== ТЕКСТ ДЛЯ ЧТЕНИЯ
[первая часть
здесь, к
теме "Леса" даже ещё и не подступался]
Мне всё больше кажется, что курс Владимира Бибихина “Лес (ὕλη)” - один из самых сложных и сосредоточенных, если вообще можно в применении к работам ВВБ применять хоть какие сравнительные степени. Хочу поделиться парой наблюдений по поводу опыта чтения этой книги.
Во-первых, читаю я её “по-набоковски” (или, если угодно, - “по-джойсовски”), в том смысле, что “книги нельзя читать, их можно только перечитывать”. Сначала я брал эту книгу в Питер, в 2011-ом, как только она вышла. Читал в поезде, запоем (ехать сутки), и где-то на середине не выдержал - достал карандаш и стал подчёркивать те места, которые казались очень важными: сначала - слова, затем - выражения, затем - предложения. Когда я теперь смотрю на эти пометки, то могу отметить странную вещь - к концу книги я просто вёл черту вдоль абзацев, порой - сплошную, на несколько страниц. Вероятно, тот опыт, который описывает Бибихин (в “Чтении философии” и где-то ещё, не раз), а именно - читая какого-то автора, хочется просто выписывать (от восторга или волнения) целые куски из текста, неизвестно зачем, незачем, потому что хочется. Спустя год-полтора я вернулся к “Лесу” (ибо он отпечатался в памяти как что-то чрезвычайно важное и совсем даже не “прочитанное”), но текст - не пошёл. Когда текст не идёт, это значит, ты читаешь его, даже кажется, что всё понимаешь, но не испытываешь этого первого восторга, будто в недоумении пожимаешь плечами: “да, всё так, ну и что?”. Тогда - и это касается не только Бибихина - я откладываю книгу, руководствуясь принципом стоиков - неправильно, невовремя или не тем прочитанная книга вредит сразу трём вещам - тому, кто читает; тому, кто её написал; и, самое главное - тому, о чём она написана, самому предмету. Если учесть, что “Лес” - обо всём, то есть буквально о том пространстве, где старается пристроиться, а затем претендовать на тотальность любая сознательная (то есть - надуманная) человеческая метрика, то я вредил бы таким невовлечённым “чтением” всему, что есть. Буквально.
====
» **ЦЕЛЬ УПРАЖНЕНИЯ**
Ответьте на вопросы по тексту о чтении книги «Лес».
1. В каком году книгу впервые взяли в поездку в Питер?
2. Сколько длилась поездка на поезде?
3. Каким трём вещам, согласно принципу стоиков, вредит неправильно, невовремя или не тем прочитанная книга?
== ИСХОДНЫЕ ДАННЫЕ
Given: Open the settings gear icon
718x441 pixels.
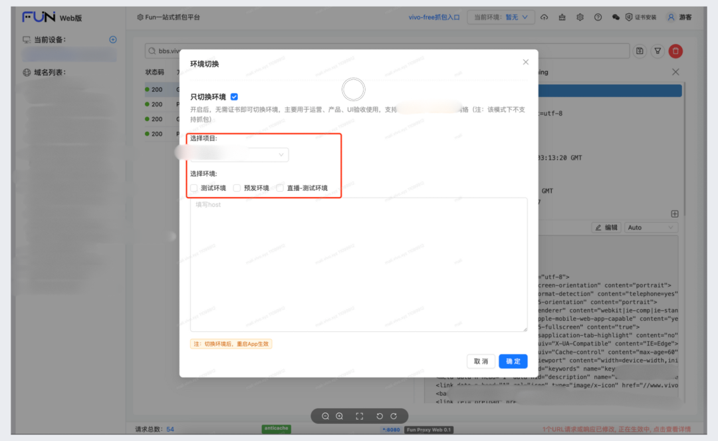Looking at the screenshot, I should 580,17.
====
» **ОТВЕТ К ЗАДАНИЮ**
1. В 2011 году.
2. Сутки.
3. Тому, кто читает, тому, кто её написал, и тому, о чём она написана, то есть самому предмету.